My problem is only partly that I’m lazy. Sure, I dream about lying on the couch all day but I never seem to make it there.  Like most people in Princeton – I’m crazy busy keeping all those balls in the air as a teacher, a writer and a mother. My husband and I spend our days working, driving kids around, shopping, cleaning, and did I mention driving kids around? We can’t be bothered with lawn care. We can barely get the laundry done.

I think here’s room at the table for both the environmental couch potatoes – those who have the ideals but have no energy to spare and the full-fledged activists who are doing such a good job leading the cause.
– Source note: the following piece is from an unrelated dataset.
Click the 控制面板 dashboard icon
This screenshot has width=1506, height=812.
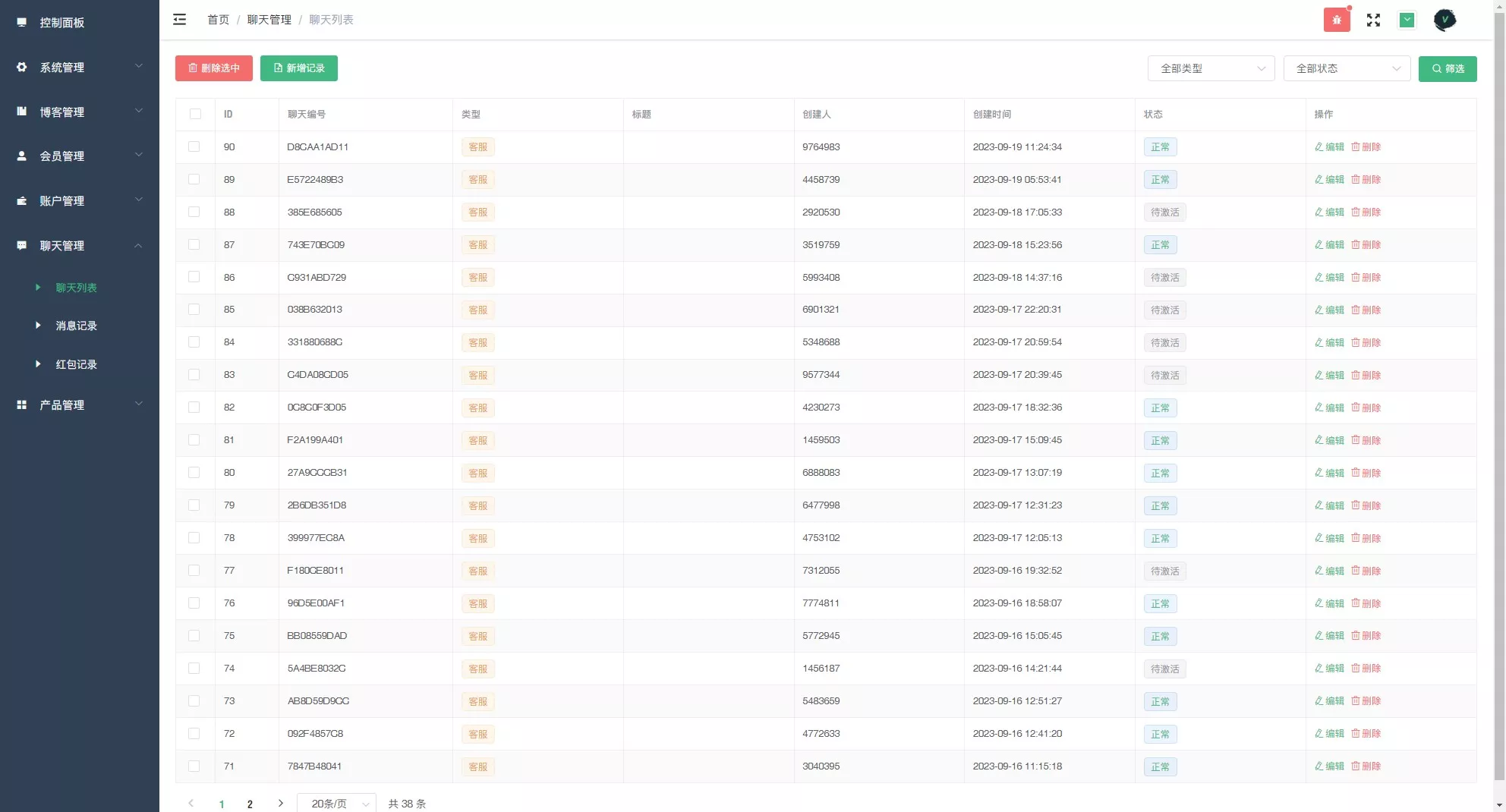tap(22, 23)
Even the laziest of us, myself included, can do things like bring bags to the grocery store (see Sustainable Princeton’s BYOBag Campaign) or join the food waste collection program. There are numerous other ways to get involved for those who hunger for more.

I am here to say that you can be lazy and still be an environmentalist.  I am the last person who can lecture anyone on the right way to do things but I can share my own struggles and occasionally offer advice from people who know how to do things the non-lazy way. I’m pretty sure there’s more to this composting thing than tossing the pile with a pitchfork, for example.  I’ll share what I’ve learned about ways we can all do our part and hopefully still find time for that elusive nap on the couch. Hey, we can dream, can’t we?

 

 

Nurturing Nature by Letting the Lawn Go

I live under a great old oak tree. Roughly 80 feet tall, it towers between Snowden Lane and Leavitt Lane. A large oak tree near a wood fence in back yard area

My large tree is by no means the only one in the area. There is a small forest of oak, maple, and coniferous pine and spruce trees in this area that extends between Hamilton and Franklin Streets.

My oak tree dominates my backyard. It provides shade for my house and yard in summer. In autumn, acorns and leaves drop into the yard and provide food for the squirrels, insects, spiders, and all the fungi and bacteria that live in the soil. During storms, and in winter, tree limbs and branches may fall, but if I have trimmed the tree properly, they shouldn’t fall on me!

When I first moved in, ten years ago, I tried to grow turf grass in my backyard. Having little success, I eventually realized the giant oak casts too much shade to allow a conventional grass lawn to thrive. In addition, the roots from the trees capture rain water and soil nutrients. All this means that grass will not grow without a great deal of effort to artificially add water and fertilizer. Watering the lawn is expensive and an unnecessary use of precious drinking water. Chemical fertilizers can also be expensive, and can take significant energy to manufacture, transport and apply. There are also concerns about runoff from artificially-fertilized areas entering the water supply.

So I began to accept the obvious fact that I live in a forest, and turf grass does not thrive in such a location. I now truly realize that my backyard is part of the local ecosystem, and that I need to live with the natural environment as it is supposed to be, and not resist the force of nature. Princeton is part of the temperate northeastern deciduous forest, and would be again if humans did not struggle relentlessly to maintain roads, houses, and grass lawns.

I strongly believe that, in Princeton, sustainability means that our backyards should be managed in ways that coexist with the forest. In my view, successfully embracing sustainability requires me, and others to live with nature, and not to try to subdue it or change it.